In the brand's defense, it still grew volume 30% despite the higher price point, a far superior second-year result compared with other recent big-spending beer launches, such as Budweiser Select. And its early success also helped Heineken USA secure U.S. rights for Femsa Cerveza's stable of beers, including hot sellers such as Tecate and Dos Equis.
"Heineken Premium Light has had a huge benefit for Heineken, even with the underperformance this year and the over-performance last year," said Thomas A. Russo, portfolio manager of Pennsylvania-based Gardner Russo Gardner, which holds more than 5 million Heineken shares, as well as positions in several of its rivals, including Diageo, SABMiller and Brown-Forman. "The targets they set were perhaps too ambitious, but that was mostly because of the tremendous success of the first year.
"The fact is, it revived the entire franchise."
Tapping draft kegs
For the rest of the year, Heineken Premium Light, which is handled by Berlin Cameron United, New York, will be looking to innovation to spur future growth.
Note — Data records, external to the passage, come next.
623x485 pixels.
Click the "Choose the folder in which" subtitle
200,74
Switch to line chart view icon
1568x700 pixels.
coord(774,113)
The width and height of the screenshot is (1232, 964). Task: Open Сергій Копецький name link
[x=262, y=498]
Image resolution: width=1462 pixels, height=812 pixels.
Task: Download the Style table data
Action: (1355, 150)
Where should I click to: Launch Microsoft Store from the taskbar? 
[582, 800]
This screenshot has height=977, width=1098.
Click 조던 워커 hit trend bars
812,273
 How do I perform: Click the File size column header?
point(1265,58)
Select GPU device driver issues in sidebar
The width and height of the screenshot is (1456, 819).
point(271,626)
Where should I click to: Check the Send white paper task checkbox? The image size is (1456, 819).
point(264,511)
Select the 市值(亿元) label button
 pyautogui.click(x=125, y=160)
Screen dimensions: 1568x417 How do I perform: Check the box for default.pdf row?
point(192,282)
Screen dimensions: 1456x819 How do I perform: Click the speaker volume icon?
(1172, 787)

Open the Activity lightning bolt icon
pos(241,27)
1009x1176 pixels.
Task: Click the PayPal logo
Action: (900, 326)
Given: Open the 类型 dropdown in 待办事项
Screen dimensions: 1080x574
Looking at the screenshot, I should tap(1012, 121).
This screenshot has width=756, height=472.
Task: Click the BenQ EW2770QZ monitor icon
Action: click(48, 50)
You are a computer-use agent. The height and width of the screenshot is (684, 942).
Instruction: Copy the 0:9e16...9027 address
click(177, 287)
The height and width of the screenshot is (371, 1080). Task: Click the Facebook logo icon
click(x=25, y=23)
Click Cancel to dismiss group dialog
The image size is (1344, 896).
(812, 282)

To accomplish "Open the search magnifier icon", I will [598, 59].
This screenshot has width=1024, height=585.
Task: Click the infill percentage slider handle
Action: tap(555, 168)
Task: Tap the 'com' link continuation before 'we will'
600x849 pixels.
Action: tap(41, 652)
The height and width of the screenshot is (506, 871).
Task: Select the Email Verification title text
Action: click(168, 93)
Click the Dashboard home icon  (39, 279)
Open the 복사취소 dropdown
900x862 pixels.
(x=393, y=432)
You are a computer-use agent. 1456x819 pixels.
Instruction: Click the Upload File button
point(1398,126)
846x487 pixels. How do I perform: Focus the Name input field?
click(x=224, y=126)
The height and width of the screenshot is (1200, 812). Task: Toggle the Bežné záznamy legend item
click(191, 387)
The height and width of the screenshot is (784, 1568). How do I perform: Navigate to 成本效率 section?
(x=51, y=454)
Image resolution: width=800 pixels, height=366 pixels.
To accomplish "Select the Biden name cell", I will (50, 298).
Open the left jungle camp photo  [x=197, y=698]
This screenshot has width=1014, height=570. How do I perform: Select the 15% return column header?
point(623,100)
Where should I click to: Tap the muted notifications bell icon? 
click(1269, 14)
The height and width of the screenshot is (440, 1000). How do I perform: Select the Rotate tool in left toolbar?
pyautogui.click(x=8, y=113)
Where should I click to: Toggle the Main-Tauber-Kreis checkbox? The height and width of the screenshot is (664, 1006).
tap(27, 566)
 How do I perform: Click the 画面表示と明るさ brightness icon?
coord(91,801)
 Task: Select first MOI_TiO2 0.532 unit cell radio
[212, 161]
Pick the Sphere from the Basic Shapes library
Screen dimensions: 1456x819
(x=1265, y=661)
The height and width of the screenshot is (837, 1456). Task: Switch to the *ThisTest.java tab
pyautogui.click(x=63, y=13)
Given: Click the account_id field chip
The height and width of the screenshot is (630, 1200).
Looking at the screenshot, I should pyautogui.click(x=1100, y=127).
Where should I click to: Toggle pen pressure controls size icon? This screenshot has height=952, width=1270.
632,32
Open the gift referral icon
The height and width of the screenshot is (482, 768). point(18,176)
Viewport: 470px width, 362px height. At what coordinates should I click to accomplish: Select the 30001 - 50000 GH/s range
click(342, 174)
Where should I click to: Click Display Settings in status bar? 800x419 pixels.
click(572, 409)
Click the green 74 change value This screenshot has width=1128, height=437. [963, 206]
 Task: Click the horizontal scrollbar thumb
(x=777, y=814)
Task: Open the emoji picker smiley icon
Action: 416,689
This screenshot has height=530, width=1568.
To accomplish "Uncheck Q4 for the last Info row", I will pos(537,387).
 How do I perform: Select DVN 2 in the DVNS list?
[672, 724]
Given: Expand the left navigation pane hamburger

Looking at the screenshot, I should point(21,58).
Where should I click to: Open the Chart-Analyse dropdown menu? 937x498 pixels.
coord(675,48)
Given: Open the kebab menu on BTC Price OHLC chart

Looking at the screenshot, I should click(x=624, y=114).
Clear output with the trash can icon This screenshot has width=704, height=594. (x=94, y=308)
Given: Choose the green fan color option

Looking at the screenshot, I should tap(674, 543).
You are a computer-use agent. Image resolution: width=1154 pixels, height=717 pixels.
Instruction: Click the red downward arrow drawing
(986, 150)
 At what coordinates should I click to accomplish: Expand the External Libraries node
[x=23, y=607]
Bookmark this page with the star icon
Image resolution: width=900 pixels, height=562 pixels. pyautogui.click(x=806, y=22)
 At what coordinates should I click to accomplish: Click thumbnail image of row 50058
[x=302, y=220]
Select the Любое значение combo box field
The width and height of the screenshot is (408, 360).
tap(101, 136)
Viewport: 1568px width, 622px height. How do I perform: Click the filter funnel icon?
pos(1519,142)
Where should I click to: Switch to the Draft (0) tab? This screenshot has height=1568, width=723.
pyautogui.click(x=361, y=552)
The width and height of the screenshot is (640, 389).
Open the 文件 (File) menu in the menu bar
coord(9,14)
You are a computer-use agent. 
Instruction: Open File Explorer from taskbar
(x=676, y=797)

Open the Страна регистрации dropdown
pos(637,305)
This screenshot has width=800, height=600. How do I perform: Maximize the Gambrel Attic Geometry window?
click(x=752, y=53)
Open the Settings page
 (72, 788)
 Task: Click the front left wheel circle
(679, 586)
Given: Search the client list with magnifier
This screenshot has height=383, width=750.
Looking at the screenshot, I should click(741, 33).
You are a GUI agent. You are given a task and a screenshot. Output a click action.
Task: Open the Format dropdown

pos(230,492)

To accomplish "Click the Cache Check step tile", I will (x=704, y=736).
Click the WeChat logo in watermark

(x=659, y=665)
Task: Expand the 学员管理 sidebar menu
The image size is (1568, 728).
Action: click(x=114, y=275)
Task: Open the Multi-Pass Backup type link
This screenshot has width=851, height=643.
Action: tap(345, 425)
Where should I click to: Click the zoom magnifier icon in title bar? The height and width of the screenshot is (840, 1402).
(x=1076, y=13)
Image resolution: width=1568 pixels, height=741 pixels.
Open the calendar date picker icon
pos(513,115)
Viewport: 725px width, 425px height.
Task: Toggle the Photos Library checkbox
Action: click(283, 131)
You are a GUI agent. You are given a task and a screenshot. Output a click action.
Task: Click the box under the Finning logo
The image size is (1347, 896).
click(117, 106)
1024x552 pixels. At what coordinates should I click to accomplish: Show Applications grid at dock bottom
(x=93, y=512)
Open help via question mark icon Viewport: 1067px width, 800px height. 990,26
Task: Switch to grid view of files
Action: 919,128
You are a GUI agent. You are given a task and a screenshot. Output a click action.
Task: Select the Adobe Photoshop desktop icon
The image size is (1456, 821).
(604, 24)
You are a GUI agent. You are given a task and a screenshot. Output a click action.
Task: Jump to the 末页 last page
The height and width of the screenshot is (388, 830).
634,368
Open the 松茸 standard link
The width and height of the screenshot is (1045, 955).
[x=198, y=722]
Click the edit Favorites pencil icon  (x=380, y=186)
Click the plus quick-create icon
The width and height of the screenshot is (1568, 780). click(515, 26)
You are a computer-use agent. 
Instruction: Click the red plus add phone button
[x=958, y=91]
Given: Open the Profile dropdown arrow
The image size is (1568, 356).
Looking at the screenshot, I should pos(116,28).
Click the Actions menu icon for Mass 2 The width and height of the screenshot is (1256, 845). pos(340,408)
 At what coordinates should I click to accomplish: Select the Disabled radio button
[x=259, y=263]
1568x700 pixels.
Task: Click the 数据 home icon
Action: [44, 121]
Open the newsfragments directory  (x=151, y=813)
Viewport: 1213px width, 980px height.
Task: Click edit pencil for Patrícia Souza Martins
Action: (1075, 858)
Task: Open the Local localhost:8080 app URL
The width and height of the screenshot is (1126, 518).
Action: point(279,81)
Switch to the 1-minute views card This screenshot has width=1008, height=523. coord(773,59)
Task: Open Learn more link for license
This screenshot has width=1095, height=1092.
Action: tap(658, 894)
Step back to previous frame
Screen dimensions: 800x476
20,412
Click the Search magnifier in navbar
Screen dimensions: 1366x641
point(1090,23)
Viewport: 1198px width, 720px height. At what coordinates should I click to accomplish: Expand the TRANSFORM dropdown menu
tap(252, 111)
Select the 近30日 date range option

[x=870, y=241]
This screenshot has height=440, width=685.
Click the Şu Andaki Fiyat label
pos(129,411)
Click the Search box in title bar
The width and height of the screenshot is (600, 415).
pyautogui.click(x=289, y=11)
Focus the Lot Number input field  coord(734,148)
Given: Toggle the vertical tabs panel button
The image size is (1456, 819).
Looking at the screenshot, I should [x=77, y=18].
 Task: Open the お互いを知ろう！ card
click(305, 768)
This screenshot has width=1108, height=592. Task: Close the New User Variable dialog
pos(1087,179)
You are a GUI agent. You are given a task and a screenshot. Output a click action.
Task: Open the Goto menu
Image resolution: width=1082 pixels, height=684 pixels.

Having already introduced a stylish slim can, executives told analysts that in September, they'll introduce Heineken Premium Light in draft-keg format. The self-tapping mini-kegs have helped grow volumes on Heineken's flagship lager. The brewer said it sold 5 million draft kegs of regular Heineken worldwide during the first half of this year, compared to 5.2 million during all of 2006.
The brand also plans the rollout of a "Beertender," an appliance that keeps draft kegs of beer refrigerated and accessible on the kitchen counter. "[The Beertender] is a sort of an espresso machine for beer," said Mr. Graafland.